If it seems like winter potholes and summer road repair are on an endless cycle, you’re right. For most pavement repairs, the temperature matters.
Asphalt is a little like zucchini. And asphalt plants are like a zucchini garden. Each has a season and they are most productive when the weather is warm. You could even argue there’s an oversupply of both zucchini and road repair work in the hottest seasons.
This may be news to people who don’t pay attention to roads, road building and pothole remediation. But it’s true: The trillion dollars worth of asphalt connecting America from coast to coast can divide time into two parts, when the damage is done (winters) and when it gets fixed (summers).
That’s because potholes largely form from the freeze-thaw cycles of late fall through winter and early spring while the repair work – with hot asphalt – mostly happens in drier, warmer seasons. This varies by latitude, where winter is shorter or longer. But critical to the repair cycle is that hot asphalt from the plant be kept above a certain temperature until it’s installed.
Side note: In some regions the cause of potholes is simply moisture (Honolulu, Los Angeles, Houston and Miami get potholes too).
And to be clear, some potholes get fixed in the dead of winter where there are safety-critical issues in play. This is why a few asphalt plants are kept open in major metropolitan areas all year round. Those repairs are ultimately more expensive and harder to do, often with specialized equipment. For routine maintenance on most roadways, it’s not possible to keep the material sufficiently hot while repair crews search for potholes, then clear, dry and pack them in time.
Otherwise, temporary “cold patch” asphalt is used to reduce hazards for a few weeks or months until hot asphalt is available and can be used (to adhere to fixed pavement it has to be dry and free of debris, which is unlikely in winter conditions).
There is also higher-quality, higher-performing polymer-modified cold patch material that can be used as a permanent fix in winter. The material is more expensive, however, but it arguably saves money because it only requires a one-time, even-in-winter application.
As with most zucchini farms, asphalt plants are largely out of view in industrial districts or rural areas. We just expect smooth roads, just as we like a nice side of roasted zucchini on our plates without thinking about where it was farmed, picked, processed, shipped and sold.
The business of asphalt production has some variation, which is to say not all asphalt is created equal. A batch asphalt heater plant, used for shorter, specialized runs, sends aggregate (angular crushed rock) through hoppers into a heater drum, after which it is sorted by size and then mixed with bitumen, the sticky, black and viscous liquid derived from petroleum (also called tar).

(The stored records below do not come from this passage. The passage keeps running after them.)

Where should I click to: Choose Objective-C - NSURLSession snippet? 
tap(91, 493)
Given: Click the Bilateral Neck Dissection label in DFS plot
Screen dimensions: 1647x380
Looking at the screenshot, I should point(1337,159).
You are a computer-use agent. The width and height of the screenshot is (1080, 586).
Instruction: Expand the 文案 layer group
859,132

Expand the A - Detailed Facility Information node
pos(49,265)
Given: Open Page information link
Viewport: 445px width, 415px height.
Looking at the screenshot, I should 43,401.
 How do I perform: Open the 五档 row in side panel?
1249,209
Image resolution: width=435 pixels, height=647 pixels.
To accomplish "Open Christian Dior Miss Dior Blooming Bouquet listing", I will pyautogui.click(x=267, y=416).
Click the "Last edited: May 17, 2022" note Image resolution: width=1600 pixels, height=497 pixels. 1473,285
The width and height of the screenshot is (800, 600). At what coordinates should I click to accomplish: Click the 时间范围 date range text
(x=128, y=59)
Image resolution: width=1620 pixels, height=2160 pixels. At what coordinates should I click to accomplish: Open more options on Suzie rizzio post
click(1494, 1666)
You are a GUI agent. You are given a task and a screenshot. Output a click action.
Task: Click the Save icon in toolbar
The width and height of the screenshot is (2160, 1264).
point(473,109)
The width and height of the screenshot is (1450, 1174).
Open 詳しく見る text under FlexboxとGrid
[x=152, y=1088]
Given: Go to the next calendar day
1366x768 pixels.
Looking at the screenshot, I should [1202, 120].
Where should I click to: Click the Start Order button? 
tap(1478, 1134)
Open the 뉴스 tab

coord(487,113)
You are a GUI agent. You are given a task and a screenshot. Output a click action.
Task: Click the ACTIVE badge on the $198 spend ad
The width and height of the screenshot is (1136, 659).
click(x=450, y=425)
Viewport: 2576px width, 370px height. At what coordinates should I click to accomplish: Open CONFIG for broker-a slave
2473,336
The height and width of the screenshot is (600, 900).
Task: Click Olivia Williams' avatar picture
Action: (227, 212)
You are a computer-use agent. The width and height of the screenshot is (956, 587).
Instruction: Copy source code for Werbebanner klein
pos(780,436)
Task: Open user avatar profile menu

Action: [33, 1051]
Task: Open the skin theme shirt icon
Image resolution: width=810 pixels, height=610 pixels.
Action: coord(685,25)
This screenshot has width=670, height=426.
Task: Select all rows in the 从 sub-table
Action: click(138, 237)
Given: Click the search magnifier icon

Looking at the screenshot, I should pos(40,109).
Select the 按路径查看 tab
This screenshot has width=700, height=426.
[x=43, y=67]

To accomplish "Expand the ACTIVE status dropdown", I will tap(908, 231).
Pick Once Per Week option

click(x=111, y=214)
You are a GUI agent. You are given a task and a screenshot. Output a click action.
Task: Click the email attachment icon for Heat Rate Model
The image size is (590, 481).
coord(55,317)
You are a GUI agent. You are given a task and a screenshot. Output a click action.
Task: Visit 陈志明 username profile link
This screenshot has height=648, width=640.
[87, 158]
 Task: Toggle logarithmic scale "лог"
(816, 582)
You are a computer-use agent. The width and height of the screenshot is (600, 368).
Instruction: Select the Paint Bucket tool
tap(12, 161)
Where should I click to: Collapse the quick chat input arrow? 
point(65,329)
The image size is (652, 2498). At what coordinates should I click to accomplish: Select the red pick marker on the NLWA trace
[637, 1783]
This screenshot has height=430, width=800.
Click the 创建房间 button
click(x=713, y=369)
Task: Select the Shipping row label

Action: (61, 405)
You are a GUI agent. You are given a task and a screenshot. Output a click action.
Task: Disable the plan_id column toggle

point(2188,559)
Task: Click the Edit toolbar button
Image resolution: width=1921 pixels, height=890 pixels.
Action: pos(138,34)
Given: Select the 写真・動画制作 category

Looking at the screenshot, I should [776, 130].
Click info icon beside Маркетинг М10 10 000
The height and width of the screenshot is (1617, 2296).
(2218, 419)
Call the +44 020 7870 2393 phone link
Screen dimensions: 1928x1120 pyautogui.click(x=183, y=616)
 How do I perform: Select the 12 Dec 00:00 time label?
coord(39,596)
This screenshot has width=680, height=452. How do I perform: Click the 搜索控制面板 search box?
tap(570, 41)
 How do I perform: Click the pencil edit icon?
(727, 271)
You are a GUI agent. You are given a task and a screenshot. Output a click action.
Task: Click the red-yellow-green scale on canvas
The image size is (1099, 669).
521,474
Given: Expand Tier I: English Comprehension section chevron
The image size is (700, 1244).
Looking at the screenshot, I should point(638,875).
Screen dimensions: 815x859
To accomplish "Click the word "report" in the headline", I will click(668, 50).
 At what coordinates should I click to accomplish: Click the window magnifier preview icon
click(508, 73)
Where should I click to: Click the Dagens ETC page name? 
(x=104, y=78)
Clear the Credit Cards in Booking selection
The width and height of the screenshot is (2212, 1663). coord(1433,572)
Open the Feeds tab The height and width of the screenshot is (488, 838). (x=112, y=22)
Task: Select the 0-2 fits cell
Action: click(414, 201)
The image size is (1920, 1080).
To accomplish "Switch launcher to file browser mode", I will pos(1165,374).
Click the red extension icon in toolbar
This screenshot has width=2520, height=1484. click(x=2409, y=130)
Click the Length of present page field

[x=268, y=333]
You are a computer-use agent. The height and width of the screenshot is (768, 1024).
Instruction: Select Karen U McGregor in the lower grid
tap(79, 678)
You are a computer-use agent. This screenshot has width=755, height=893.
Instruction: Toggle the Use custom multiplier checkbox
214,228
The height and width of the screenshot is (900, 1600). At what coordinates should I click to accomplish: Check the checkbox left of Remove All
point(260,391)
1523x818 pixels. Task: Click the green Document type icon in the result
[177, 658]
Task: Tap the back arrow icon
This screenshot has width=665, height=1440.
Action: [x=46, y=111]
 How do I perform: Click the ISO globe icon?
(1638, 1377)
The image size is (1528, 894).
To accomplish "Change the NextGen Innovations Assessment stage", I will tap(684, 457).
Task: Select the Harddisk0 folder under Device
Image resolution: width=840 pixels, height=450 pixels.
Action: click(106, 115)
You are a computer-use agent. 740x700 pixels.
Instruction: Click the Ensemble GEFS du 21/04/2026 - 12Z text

This compares to a continuous asphalt plant, where the aggregate is fed at a continuous rate into the heater drum. There, it is coated with the bitumen. In both plants, the combined material needs to be kept hot for applying to potholes, else it gums up and hardens. Timing is critical – and if outdoor temperatures are cool, the process has to move more quickly.
Modern asphalt plants are highly technological. They use a combination of programmable logic controllers and industrialized computer controls to manage the process. But the nature of asphalt production and its application still depends on the temperatures and moisture that nature provides.
So next time you’re in a backup of summertime traffic caused by road repair operations, take heart: it’s necessary to ensure a smoother ride all year long. You might also find a bushel of zucchinis when you get home, left by a friend whose garden is also in seasonal hyperdrive.